Establish New Relationships

Because transportation decisions intersect with so many consequential aspects of our lives – including access to employment, education, healthy food and other critical destinations such as  healthcare – Vision Zero work should include non-traditional stakeholders. 

This can start with building a Vision Zero Task Force that moves beyond traditional collaborators to include representatives from realms such as public health; housing/development; environmental justice; impacted communities; youth and advocates from community-based organizations, amongst others.

In Clackamas County, OR, for example, Vision Zero team members shared the power of starting meaningful conversations with the county’s depression and suicide prevention team. They worked to contextualize  the overlapping risk factors and demographics associated with injuries, risk taking and safety. The county’s transportation division also jointly funds a position with their public health department that shares data and communicates on overlapping work between the departments. 

It is important  to engage with the community in ways that are not extractive but rather that recognize and value their lived experiences and perspectives. This also means engaging with your community members early and often enough during the planning process, rather than waiting until a draft of the Plan has already been developed. 

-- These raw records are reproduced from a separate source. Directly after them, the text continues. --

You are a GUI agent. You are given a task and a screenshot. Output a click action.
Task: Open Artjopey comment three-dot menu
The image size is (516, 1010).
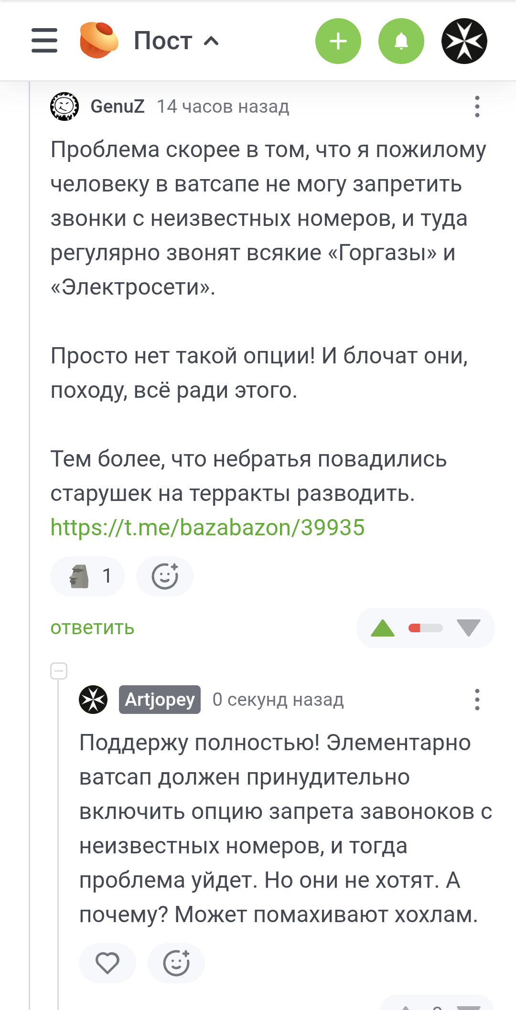point(477,700)
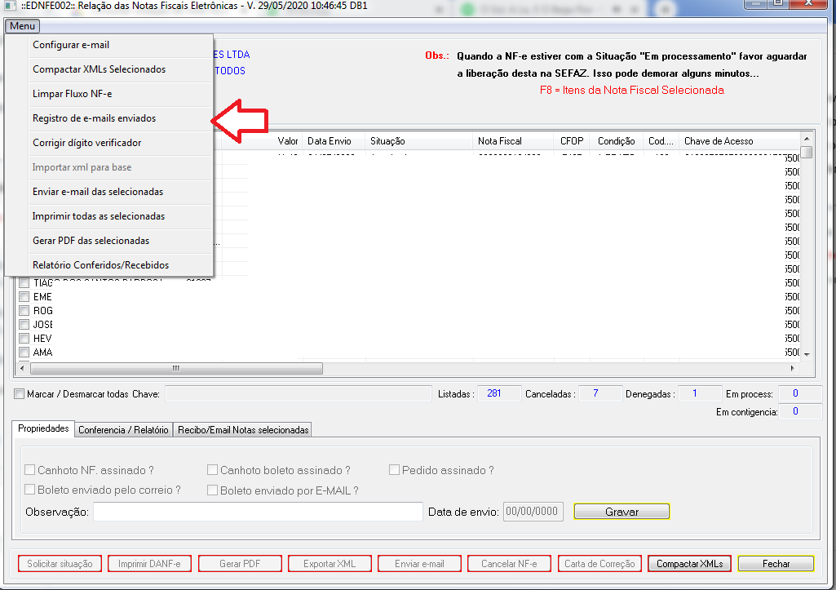Image resolution: width=836 pixels, height=590 pixels.
Task: Toggle Marcar / Desmarcar todas checkbox
Action: point(20,394)
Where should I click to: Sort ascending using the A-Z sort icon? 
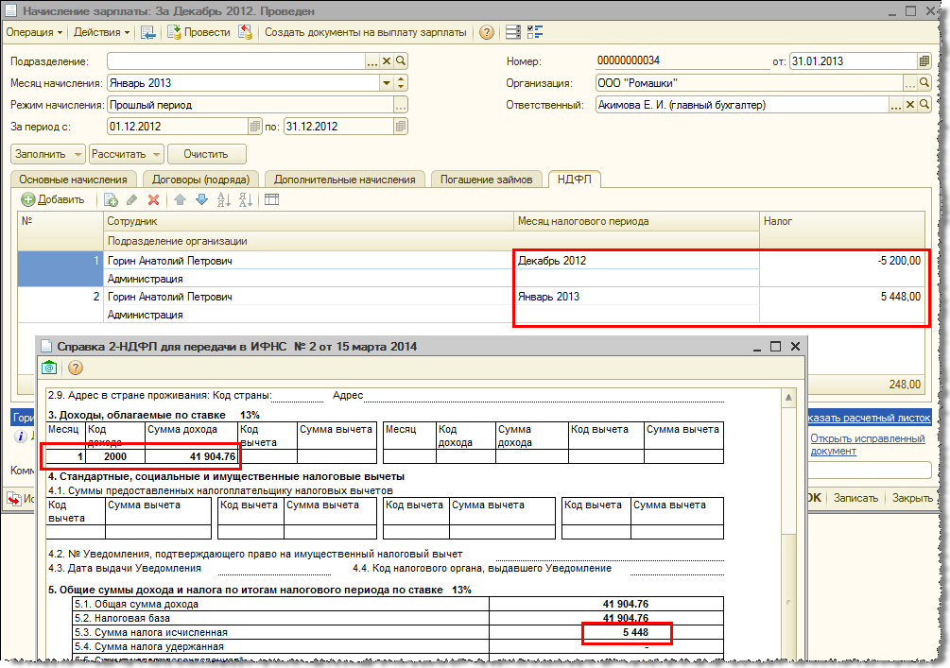tap(224, 199)
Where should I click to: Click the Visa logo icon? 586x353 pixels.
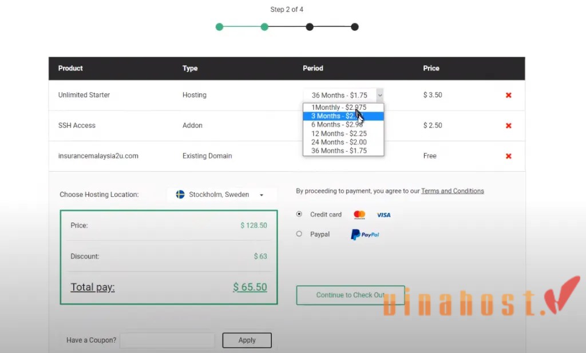[x=383, y=215]
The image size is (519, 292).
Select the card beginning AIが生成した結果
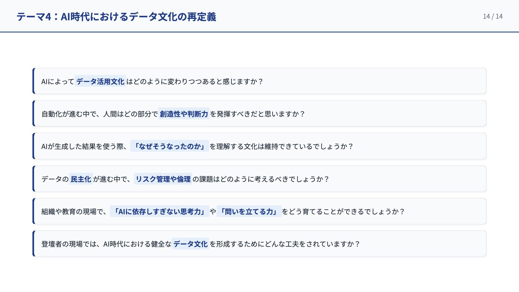click(405, 146)
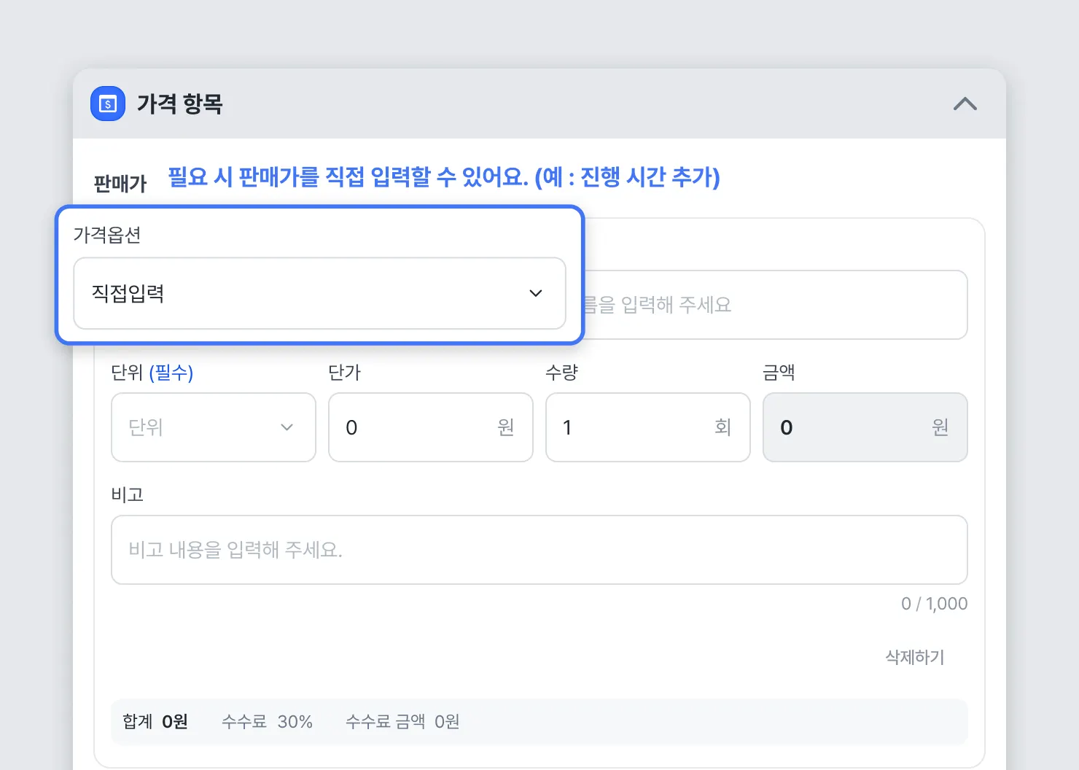Image resolution: width=1079 pixels, height=770 pixels.
Task: Click the 가격옵션 field label
Action: point(107,235)
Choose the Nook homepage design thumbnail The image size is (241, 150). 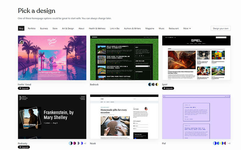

As Minneapolis updated its Vision Zero Plan, they hosted focus groups in close partnership with connected leaders and residents of communities who were experiencing a disproportionate burden of serious roadway injuries and fatalities. They conducted  on-street surveys along their High Injury Network areas that overlapped with equity emphasis areas. And they are moving away from solely using community requests for safety investments, as they have found equity emphasis areas to be underrepresented in community requests and reporting.

Another idea emphasized during the webinar is the importance of compensating community members for their time and perspectives. While it can be challenging for jurisdictions to directly compensate people, Clackamas County has found success integrating compensation to community members as part of their consultant contracts. In some cases, specifically, they require consultants to not only work with and compensate community based organizations, particularly those that focus on BIPOC or more rural communities, but also require them to have core competencies in cultural and emotional intelligence.

Use an Equity-Centered Approach to Data

Using crash data to identify and prioritize a community’s High Injury Network (HIN) is important, but crash data alone does not paint the full picture as it pertains to equity. We know that some communities are under-counted in traditional police-collected crash data.

It is important to include an array of data sources – including but not limited to those related to demographics, housing, employment, or other data sources that most relevant for your community – and to map these on the High Injury Network to illustrate the relationship between the most dangerous locations and current inequities. Layering these data sources can also be helpful for systematically prioritizing areas most in need of improvements and attention.

In Arlington County, they initially planned to utilize the Metropolitan Washington Council of Governments (MWCOG) data on equity indicators to help shape their focus areas, but found MWCOG’s equity emphasis data to yield limited information, as Arlington is more affluent relative to the DC area. In response, they tailored and scaled the MWCOG equity indicators to better capture how inequities show up relative to their community.

Arlington’s Transportation Safety Equity Report defined equity emphasis areas

Shift to a Safe System Approach

Historically, transportation planning has used the Es’ approach (education, engineering, enforcement, etc.), emphasizing strategies addressing individual behavior and overemphasizing traditional education and enforcement efforts. However, this misses the fact that many people are moving about in systems that are not designed to cultivate safety in the first place, or perhaps even designed to be less safe in order to prioritize faster speeds or greater perceived convenience for others. 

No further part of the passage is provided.